There is a reason why capital penalty is seldom used for minor offences. In a country like ours, capital punishment is rarely used. Even if the doctrine of the rarest of rare cases exists, the accused is rarely sentenced to death. Furthermore, even if it looks to be inhumane, it is only fair to the victims when other means of compensation are unavailable. For example, if the death penalty is granted for manslaughter or murder, it is only fair to the victim's surviving heirs to execute the culprit. Furthermore, when considering the custodial violence that detainees face at the hands of prison officials or other inmates, capital punishment for those found guilty is a far superior form of punishment to life imprisonment.

This study aimed to bring the argument of death penalty's constitutionality to a close, concluding that capital punishment is constitutional in nature and does not violate India's Constitution's right to equality and right to life. It was noted how the judiciary has interpreted the constitutionality of the death penalty. Therefore it was concluded that the judiciary has deemed capital penalty to be constitutionally permissible and that it will be awarded only in the most exceptional of circumstances.

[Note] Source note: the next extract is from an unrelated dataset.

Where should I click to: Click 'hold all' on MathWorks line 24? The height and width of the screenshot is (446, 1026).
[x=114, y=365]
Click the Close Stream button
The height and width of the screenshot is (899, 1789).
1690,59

Furthermore, from the standpoint of the perpetrator, certain countries, such as ours, provide an opportunity to seek pardon even after conviction. Having said that, another factor to consider is that not every offender can be reformed. Some criminals have little remorse or guilt for the victims of their actions, but others regret and sympathise with the victims. Furthermore, if not capital punishment, the most severe form of punishment, what else could be done? There must be some form of relief that is more severe than incarceration. As a result, capital punishment or the death penalty must be part of the nation's punishment schemes, with fair constraints in place.